Se terminó la pieza y Luca fue hacia la barra seguido por la joven.
—Me voy contigo, Luca. ¿Por los viejos tiempos?
—Haz lo que te dé la gana.
Se encogió de hombros encendiendo un cigarrillo y buscó a Emma. Cuando bajó la vista, la chica se lo quitó de los labios. Molesto, Luca cogió otro. Ella tomó una profunda calada y soltó el humo con los labios fruncidos. Se apoyó en la barra, metiéndose los pechos en el vertiginoso escote.
—Esta noche no trabajo —murmuró—. Podríamos…
—No. —Luca apuró la copa de coñac y se sirvió otra.
—¡Eh! Siempre nos lo hemos pasado bien, ¿no? —Le pasó una uña roja por el dorso de la mano.
—He dicho que no.
—Sin ataduras… como siempre.
Luca se puso el cigarrillo en la comisura de los labios y metió la mano en el bolsillo. Sacó unos billetes que dejó sobre la barra y cogió la botella de coñac.

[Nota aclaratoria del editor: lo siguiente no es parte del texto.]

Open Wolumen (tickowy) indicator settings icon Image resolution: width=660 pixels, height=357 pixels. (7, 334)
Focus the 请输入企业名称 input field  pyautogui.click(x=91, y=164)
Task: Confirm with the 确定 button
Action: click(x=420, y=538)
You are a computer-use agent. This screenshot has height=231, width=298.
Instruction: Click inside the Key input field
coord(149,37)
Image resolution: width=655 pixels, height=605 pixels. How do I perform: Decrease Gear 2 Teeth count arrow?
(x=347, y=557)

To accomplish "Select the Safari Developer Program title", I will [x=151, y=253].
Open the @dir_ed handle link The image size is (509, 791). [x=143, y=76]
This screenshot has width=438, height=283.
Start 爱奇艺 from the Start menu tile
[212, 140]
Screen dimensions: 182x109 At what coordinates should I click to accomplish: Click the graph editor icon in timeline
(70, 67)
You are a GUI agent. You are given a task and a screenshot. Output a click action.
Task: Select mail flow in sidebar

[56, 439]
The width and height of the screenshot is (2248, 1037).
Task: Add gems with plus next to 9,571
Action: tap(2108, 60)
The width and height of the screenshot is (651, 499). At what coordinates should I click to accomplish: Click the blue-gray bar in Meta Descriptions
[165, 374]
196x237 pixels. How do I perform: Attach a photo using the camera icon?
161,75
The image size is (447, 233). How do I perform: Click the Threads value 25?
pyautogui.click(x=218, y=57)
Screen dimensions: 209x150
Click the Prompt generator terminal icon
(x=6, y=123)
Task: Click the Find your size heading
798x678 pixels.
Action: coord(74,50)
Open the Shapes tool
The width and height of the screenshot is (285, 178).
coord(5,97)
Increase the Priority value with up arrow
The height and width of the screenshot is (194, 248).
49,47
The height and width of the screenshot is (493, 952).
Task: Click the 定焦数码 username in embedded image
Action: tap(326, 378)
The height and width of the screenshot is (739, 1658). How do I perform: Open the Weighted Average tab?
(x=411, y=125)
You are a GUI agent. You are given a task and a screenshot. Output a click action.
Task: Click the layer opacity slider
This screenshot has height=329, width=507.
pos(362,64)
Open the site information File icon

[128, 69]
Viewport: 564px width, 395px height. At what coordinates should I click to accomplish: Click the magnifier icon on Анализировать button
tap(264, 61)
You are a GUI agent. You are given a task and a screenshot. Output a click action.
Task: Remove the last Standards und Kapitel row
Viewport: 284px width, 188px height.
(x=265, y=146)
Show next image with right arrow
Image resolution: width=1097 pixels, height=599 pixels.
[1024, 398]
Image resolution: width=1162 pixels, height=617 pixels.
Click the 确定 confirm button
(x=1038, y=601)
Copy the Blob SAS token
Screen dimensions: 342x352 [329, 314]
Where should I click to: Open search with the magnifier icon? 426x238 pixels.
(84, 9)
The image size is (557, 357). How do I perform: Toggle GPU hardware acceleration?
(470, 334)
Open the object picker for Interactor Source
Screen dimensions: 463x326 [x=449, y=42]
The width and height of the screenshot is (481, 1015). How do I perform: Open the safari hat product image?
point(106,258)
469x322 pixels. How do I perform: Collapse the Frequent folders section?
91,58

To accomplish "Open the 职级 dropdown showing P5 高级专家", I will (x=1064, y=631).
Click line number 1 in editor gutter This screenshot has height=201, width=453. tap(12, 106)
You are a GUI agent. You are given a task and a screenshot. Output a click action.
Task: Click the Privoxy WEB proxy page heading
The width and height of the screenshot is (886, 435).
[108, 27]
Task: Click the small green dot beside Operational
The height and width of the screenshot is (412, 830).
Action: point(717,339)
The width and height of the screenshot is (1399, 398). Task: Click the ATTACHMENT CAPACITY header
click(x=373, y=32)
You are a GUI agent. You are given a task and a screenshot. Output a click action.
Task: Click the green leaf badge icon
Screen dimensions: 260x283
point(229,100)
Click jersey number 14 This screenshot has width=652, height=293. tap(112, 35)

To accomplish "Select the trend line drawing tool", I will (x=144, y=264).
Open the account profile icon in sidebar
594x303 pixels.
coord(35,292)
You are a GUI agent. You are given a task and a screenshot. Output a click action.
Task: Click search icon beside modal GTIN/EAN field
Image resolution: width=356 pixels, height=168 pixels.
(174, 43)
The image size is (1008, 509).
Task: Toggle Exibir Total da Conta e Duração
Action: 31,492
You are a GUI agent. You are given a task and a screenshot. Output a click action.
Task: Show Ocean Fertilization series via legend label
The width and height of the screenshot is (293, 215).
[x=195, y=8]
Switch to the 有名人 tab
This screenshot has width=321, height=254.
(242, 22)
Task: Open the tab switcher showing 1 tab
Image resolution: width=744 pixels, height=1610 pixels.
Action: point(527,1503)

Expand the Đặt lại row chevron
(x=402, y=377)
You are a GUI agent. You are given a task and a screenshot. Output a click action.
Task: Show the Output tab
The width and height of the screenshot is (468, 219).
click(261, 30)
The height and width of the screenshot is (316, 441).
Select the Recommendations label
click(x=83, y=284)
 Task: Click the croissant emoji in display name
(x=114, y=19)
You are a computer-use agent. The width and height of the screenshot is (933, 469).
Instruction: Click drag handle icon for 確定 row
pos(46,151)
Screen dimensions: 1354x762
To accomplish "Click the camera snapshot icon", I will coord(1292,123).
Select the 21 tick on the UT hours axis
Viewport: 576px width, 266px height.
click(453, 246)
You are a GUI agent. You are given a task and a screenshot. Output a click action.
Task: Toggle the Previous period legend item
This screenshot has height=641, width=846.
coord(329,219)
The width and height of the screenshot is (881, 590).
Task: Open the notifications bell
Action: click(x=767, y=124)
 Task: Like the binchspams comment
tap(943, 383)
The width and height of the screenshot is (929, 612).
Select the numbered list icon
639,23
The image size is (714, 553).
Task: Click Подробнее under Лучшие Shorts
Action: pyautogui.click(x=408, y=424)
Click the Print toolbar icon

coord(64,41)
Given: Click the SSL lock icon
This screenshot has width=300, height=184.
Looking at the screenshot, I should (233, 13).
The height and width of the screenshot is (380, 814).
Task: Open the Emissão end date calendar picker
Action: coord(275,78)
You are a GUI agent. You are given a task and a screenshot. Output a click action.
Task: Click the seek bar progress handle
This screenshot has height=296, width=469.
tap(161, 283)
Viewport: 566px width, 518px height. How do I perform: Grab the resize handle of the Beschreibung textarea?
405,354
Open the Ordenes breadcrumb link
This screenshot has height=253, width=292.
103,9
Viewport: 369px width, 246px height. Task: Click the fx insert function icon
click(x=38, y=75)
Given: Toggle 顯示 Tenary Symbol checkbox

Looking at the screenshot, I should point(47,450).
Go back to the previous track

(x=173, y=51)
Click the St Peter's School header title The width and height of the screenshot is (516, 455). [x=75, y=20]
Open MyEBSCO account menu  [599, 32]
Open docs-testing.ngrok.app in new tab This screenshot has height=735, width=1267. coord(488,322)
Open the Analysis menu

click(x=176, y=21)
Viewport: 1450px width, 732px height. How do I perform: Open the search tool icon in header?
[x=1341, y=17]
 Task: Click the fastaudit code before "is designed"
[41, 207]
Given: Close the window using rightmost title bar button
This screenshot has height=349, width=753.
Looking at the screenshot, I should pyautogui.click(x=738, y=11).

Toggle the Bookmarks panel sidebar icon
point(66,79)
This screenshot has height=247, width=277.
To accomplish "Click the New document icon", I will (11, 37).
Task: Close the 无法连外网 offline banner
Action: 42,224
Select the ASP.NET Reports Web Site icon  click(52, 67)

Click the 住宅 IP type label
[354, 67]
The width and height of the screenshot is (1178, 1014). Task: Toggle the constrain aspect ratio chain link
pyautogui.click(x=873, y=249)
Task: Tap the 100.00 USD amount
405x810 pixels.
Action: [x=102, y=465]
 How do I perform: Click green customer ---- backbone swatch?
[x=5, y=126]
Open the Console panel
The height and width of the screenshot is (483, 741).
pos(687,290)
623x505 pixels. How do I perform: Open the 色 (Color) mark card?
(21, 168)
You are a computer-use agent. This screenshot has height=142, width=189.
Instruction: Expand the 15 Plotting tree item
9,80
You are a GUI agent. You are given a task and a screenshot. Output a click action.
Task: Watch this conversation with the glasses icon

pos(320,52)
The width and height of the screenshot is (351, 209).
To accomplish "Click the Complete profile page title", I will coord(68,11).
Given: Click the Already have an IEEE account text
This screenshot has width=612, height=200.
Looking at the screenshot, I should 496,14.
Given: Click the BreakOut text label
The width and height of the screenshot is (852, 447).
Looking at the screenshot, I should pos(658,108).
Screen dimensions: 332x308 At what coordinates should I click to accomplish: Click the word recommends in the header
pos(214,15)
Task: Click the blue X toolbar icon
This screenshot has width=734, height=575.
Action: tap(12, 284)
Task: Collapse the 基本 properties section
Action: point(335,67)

—¿Te vas? ¿Qué ha cambiado? —Se había puesto ceñuda—. Ah… ¿La perfumista? Sabes a qué hueles, Luca —le susurró al oído—. A sexo. Siempre, desde que éramos niños. Es un desperdicio. Te aguantabas por Alejandra, el amor de tu infancia, y ahora te aguantas por ella…
—Vete al infierno.
—Acuérdate de quiénes son tus amigos, Luca —siseó ella, hundiendo un dedo en el coñac y pasándoselo por los labios—. Te alegraste de tener una amiga cuando Alejandra…
—No hables de mi mujer.
—¿Sabe tu novia de su existencia? —le gritó—. ¿Sabe que su rival es un fantasma?
Marek siguió corriendo detrás de Emma cuando ella dejaba la plaza.
—¡Emma! —la llamó—. ¿Te vas? —Se puso a su lado—. Esperaba que bailaras conmigo.
—Estoy cansada —repuso ella. Se quitó la pinza del pelo y se lo dejó suelto sobre los hombros.
—Dios… ¡qué guapa estás! —le dijo Marek.
Las luces de la plaza le iluminaban los rizos rubios, suaves y dorados contra la piel sedosa. Emma se volvió hacia la plaza y observó a las parejas girando y girando bajo las ristras de bombillas. La música se apoderó de ella, subiéndole desde las plantas de los pies y latiéndole en la sangre.